MNR simulations were implemented in the Python language, the code for which is available in the Supplementary Information. The networks were generated according to the input parameters of wire diameter, wire length, wire density (number of wires per unit area) and simulation box length, which defines the squared area of the box where wires are randomly placed. The simulation box was always set larger than two times the wire length. Ag NW material resistivity is ρ = 22.6 nΩm, and the Rjxn was varied according to the experiment. The MNR voltage grid scheme, which is described in detail in reference23 of the manuscript maps the spatial coordinates of the interwire connection points, and assigns either an interwire junction resistance Rjxn, or an inner-wire segment with a resistance calculated by Rin = ρl/A, where l is the length of the segment and A is the cross-sectional area of the wire. The corresponding resistance matrix is solved using Kirchhoff’s circuit law to obtain the Rs of the sample. The number of representative NWN samples of the ensemble was set to 10. The program output the average Rs, and the standard deviation of the Rs.

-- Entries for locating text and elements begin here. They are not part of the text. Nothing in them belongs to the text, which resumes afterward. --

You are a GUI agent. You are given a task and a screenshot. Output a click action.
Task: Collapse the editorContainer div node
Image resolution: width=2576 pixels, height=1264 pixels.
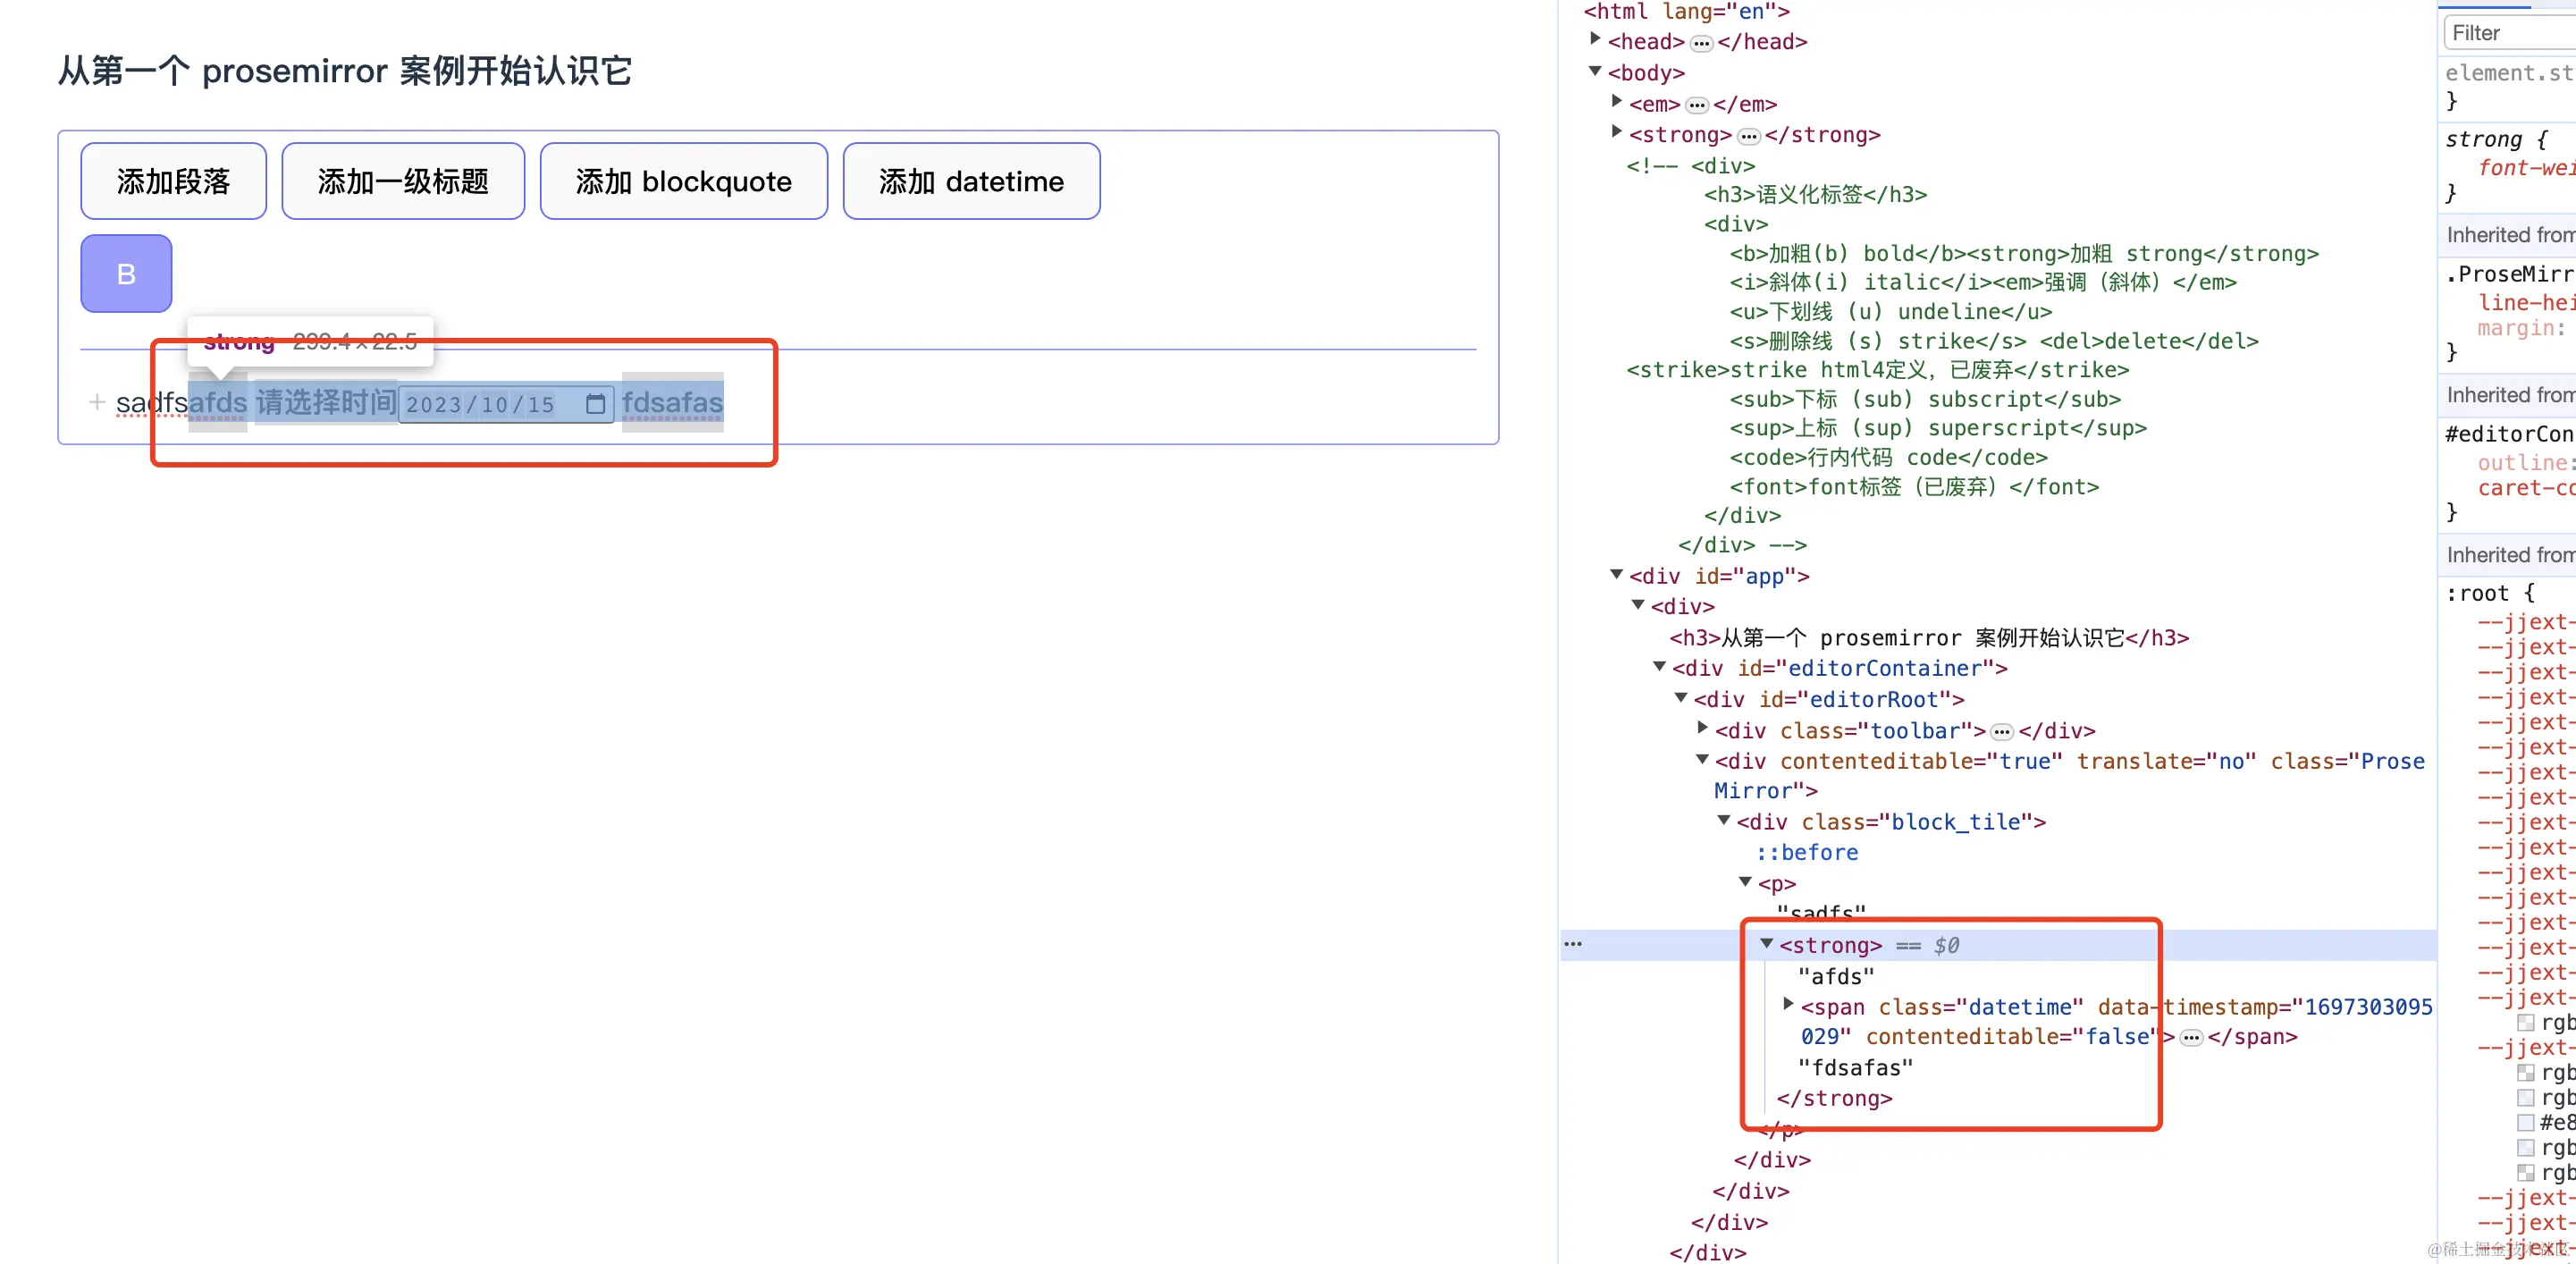coord(1660,666)
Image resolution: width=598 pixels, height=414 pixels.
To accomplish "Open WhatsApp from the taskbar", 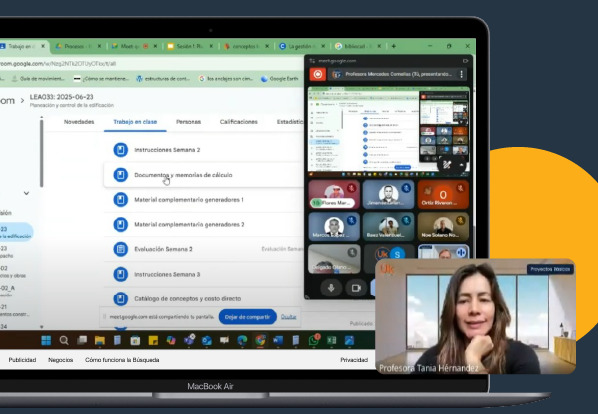I will click(x=313, y=340).
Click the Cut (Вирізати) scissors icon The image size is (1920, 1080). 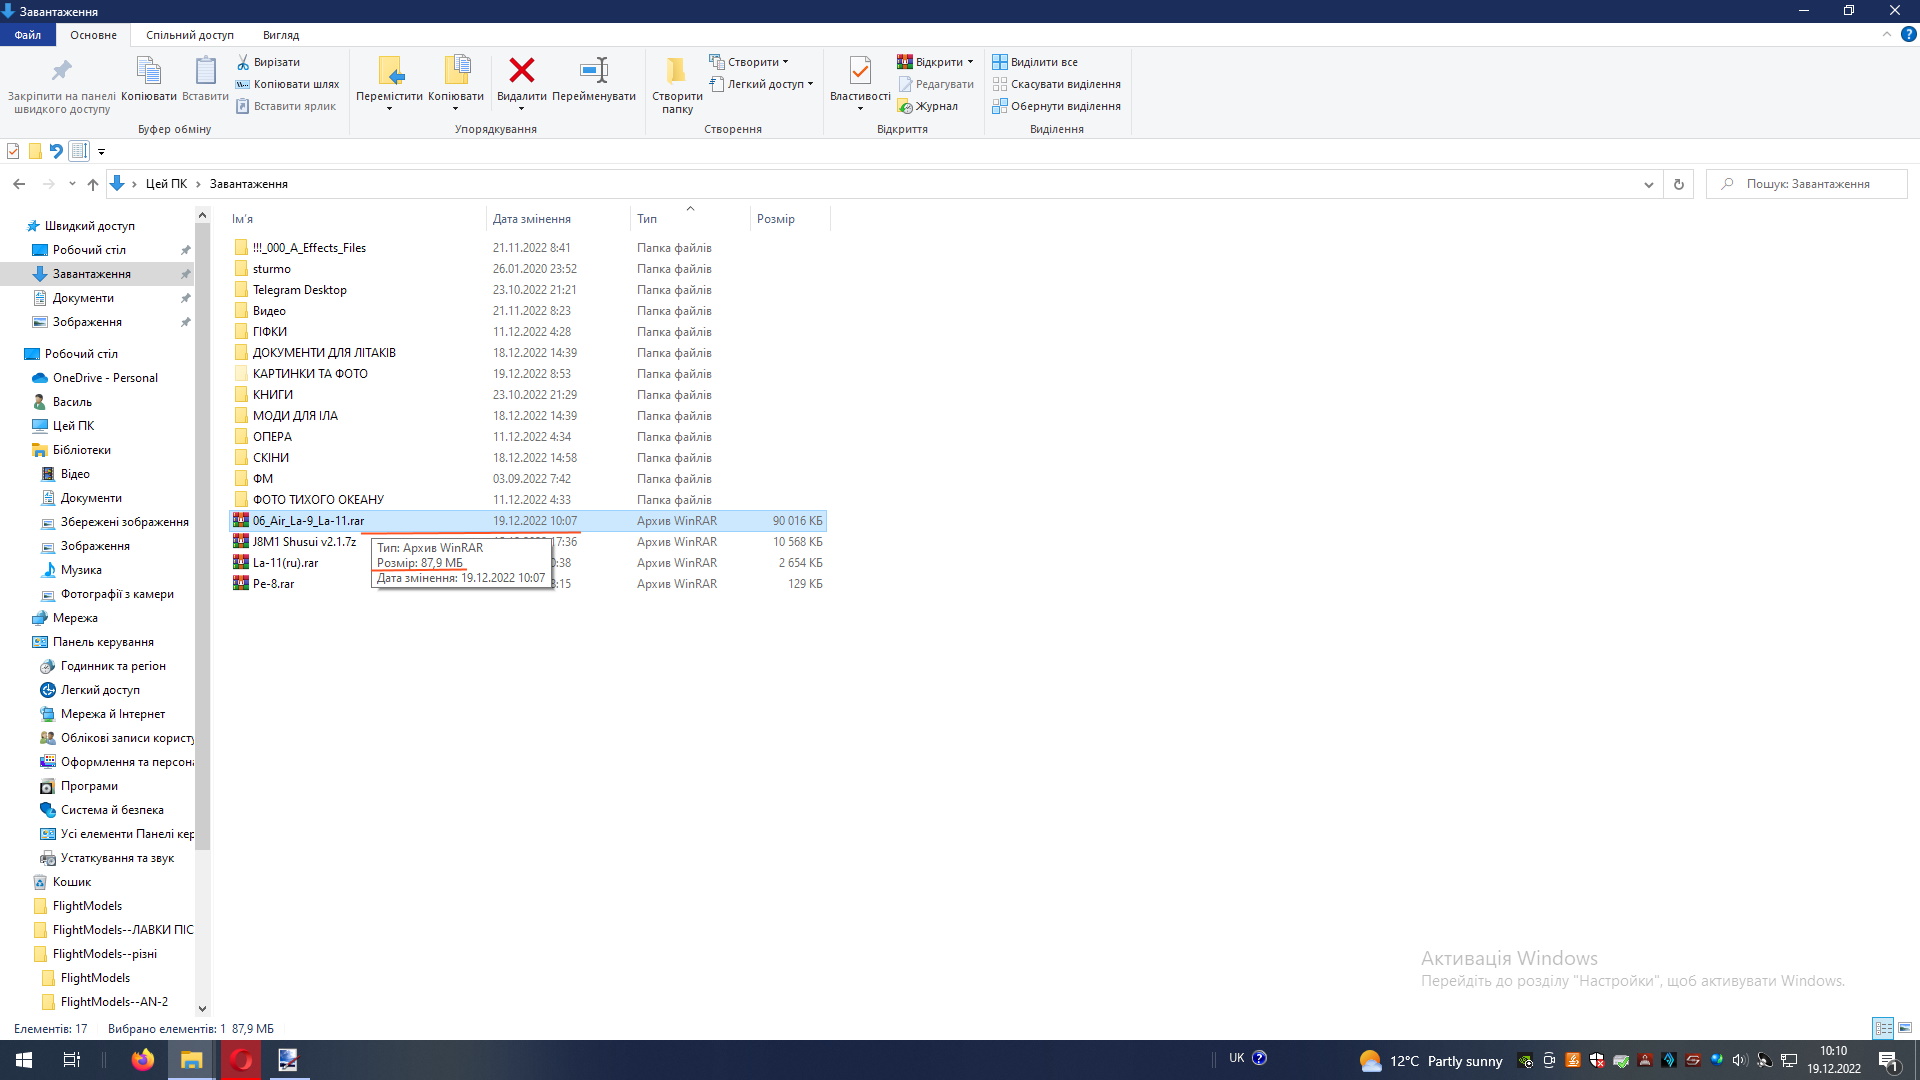[243, 62]
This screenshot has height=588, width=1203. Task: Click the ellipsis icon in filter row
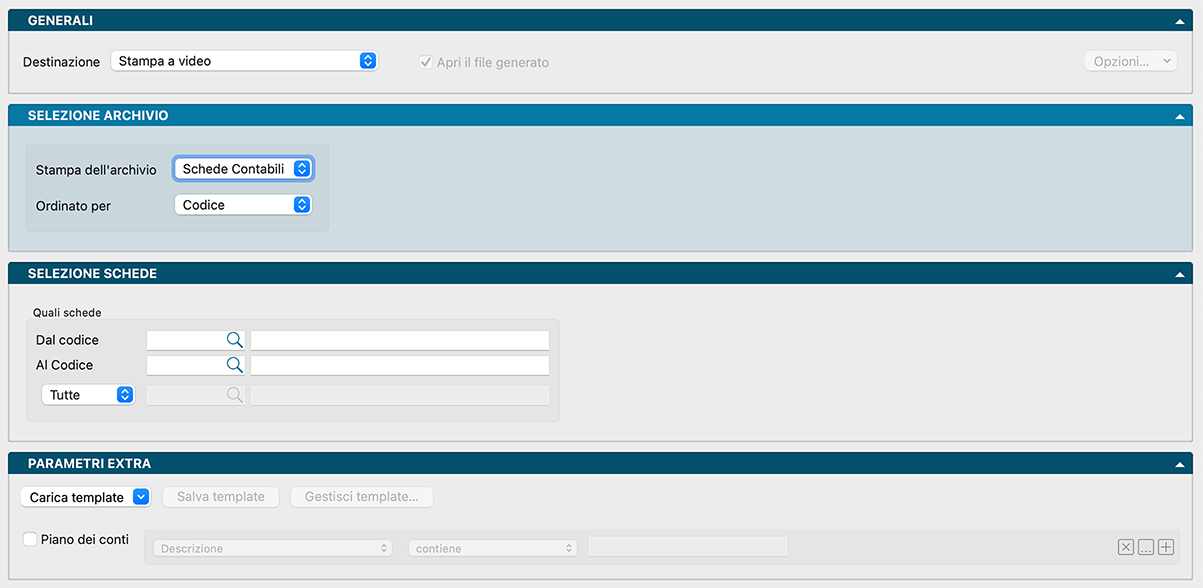[1146, 547]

The Cext is calculated using the MatScat53 (Mie theory for infinite cylinders) implementation by Schäfer et al.54 and depends only on the NW diameter and the optical constants for the metal. The refractive index (n) and extinction coefficient (k) used for Ag is, n = 0.13936, k = 3.5604 at λ = 546 nm55. From Equations 2 and 3, the NWN density corresponds to a T value. T-Rs data of NWNs across a wide variety of aspect ratios was gathered from 17 publications, where the NW lengths and diameters were reported. The T values reported by these publications were converted into NWN densities which were calculated by MNR through the process outlined in Fig. 3. Where a spread in diameter values was reported, the upper and lower bounds described a variation in Cext and hence T which is displayed as the shaded areas on the T-Rs graphs.